Ao depor ontem, Santana admitiu ser o controlador da conta da Shellbill na Suíça, mas atribuiu à mulher a responsabilidade pela movimentação financeira. Ele não soube esclarecer a origem dos valores que entraram nessa conta, nem o destino deles. Afirmou que Mônica sempre cuidou da área administrativa e financeira das empresas, mas não soube dizer se ela tinha procuração para movimentar a conta fora do Brasil.

Santana alegou que a conta na Suíça foi aberta no fim dos anos 1990. Garantiu que pretendia legalizá-la, mas “sempre houve dúvidas em relação a qual país devesse fazê- lo”, já que a conta recebia recursos de campanhas no exterior.

O publicitário disse ainda desconhecer os depósitos de Skornicki e o bilhete apreendido pela Polícia Federal, enviado ao operador por Mônica. Nele, ela afirma que havia apagado, “por motivos óbvios”, o nome de uma empresa.

Santana disse que esteve uma só vez com Marcelo Odebrecht, em evento social, e que não conhece o avô e o pai do empresário. Acrescentou que não tem relação com “Feira”, apelido citado numa planilha de propina apreendida e que Polícia Federal acredita se referir ao publicitário. Santana autorizou a quebra de sigilo da conta na Suíça e negou ter outra no exterior. O advogado de Santana, Fábio Tofic, disse que seu cliente não tomava conhecimento dos valores que recebia e que chegou a chamar a conta na Suíça de “um tormento”.
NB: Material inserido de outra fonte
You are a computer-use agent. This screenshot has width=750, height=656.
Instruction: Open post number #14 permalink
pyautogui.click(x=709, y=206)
— O João não sabia disso, ele é um criador, não trabalha com questão financeira.
Segundo Tofic, o casal quer regularizar a situação da offshore Shellbill, com sede no Panamá, e da conta na Suíça. O casal está preso desde segunda-feira. A defesa de Skornicki informou que se manifestará nos autos do processo.

* Enviado especial

Perguntas e respostas

– Por que, mesmo depois de retificar declarações à Receita Federal, João Santana e Mônica Moura seguiram omitindo a existência e a propriedade da offshore Shellbill Finance?

– A defesa diz que o casal achava que não teria problemas com o Fisco brasileiro, ao receber recursos de campanhas no exterior, embora tenha passado a declarar outras cinco empresas. A PF investiga se a Shellbill foi usada para receber recursos de campanhas no Brasil de forma oculta.
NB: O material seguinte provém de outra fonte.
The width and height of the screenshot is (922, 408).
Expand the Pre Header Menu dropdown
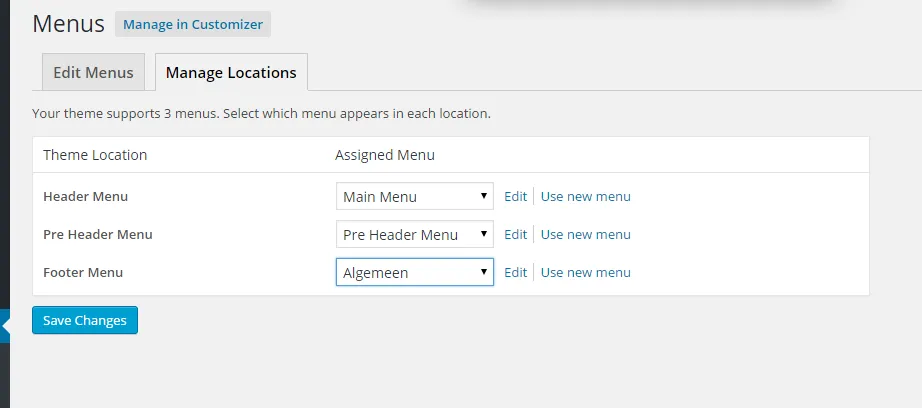(414, 234)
– Há relação entre o dinheiro das contas no exterior não admitidas por Santana e Mônica com as campanhas no Brasil comandadas pelo publicitário?

– Por enquanto, a Lava- Jato trabalha com a hipótese de que o dinheiro da corrupção de contratos da Petrobras abasteceu as contas de Santana no exterior. O juiz Sérgio Moro já disse que “é extremamente improvável que a destinação de recursos espúrios e provenientes da corrupção na Petrobras aos dois, no exterior, esteja desvinculada dos serviços que prestaram à aludida agremiação política (PT)”. Mas falta comprovar o vínculo.
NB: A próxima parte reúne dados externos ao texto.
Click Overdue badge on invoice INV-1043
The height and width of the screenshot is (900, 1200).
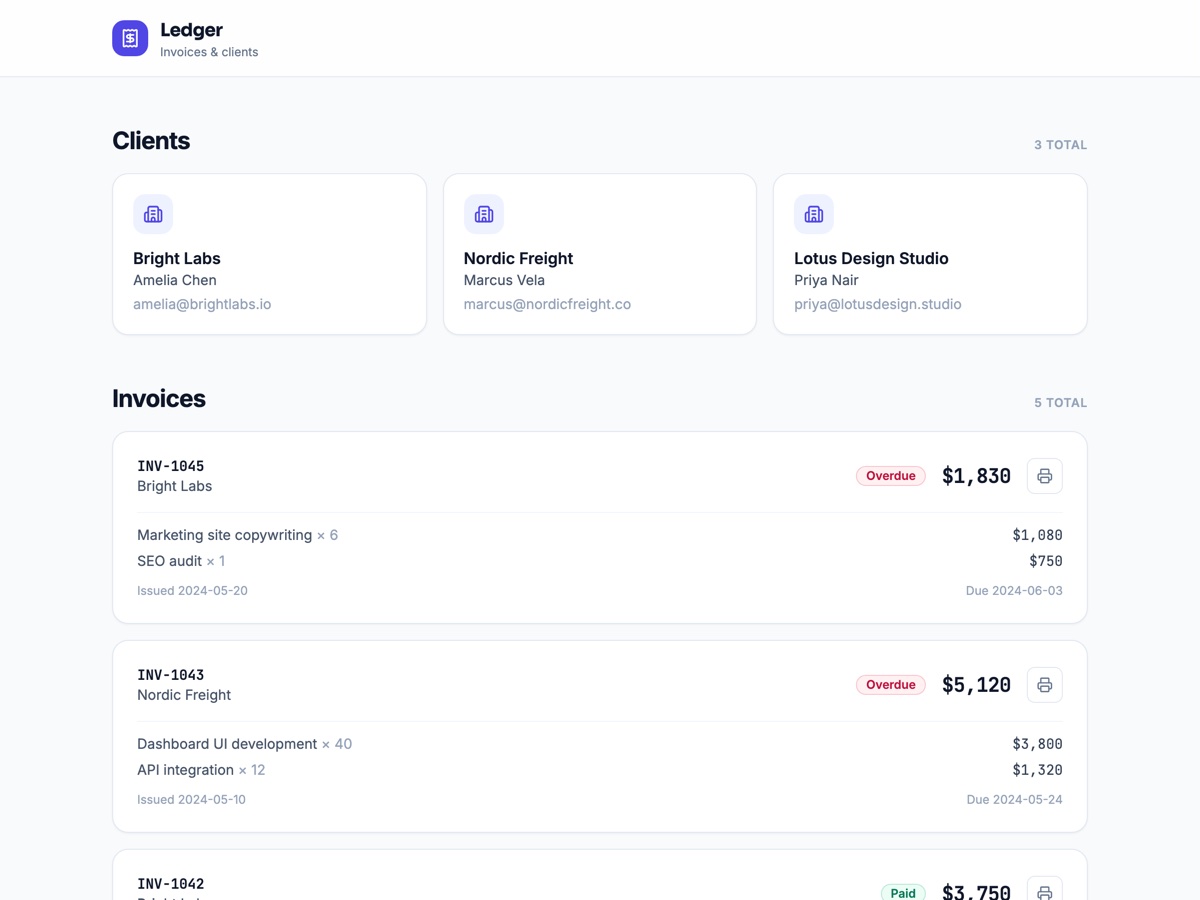[891, 685]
– Por que o casal usou um antigo operador da Petrobras para fazer transferências para o exterior? Qual o vínculo de Zwi Skornicki com os políticos das campanhas comandadas por Santana?

– A defesa do casal diz que os US$ 4,5 milhões depositados por Zwi Skornicki são provenientes de campanha em Angola. Zwi, na condição de representante do estaleiro Keppel, que faria doações ao partido político angolano, teria sido orientado a quitar a dívida desse partido com João Santana. “Ela ( Mônica) disse que tinha este valor a receber, que cobrava insistentemente, e que foi informada de que deveria buscar este rapaz (Zwi Skornicki)”, afirmou o advogado do casal.

– Por que Mônica se preocupou em ocultar detalhes da offshore no bilhete que enviou a Zwi Skornicki, em que revela a existência da conta?

– Segundo a defesa, a preocupação dela era com o Fisco brasileiro. Mas a Lava- Jato suspeita que a intenção era esconder movimentação de caixa dois de campanha.

– Por que há um volume tão grande de pagamentos de cartões de créditos, compra de automóvel e transferência milionária entre o casal, sem movimentação correspondente nas contas de Mônica Moura e João Santana?

– Eles ainda não explicaram essa divergência.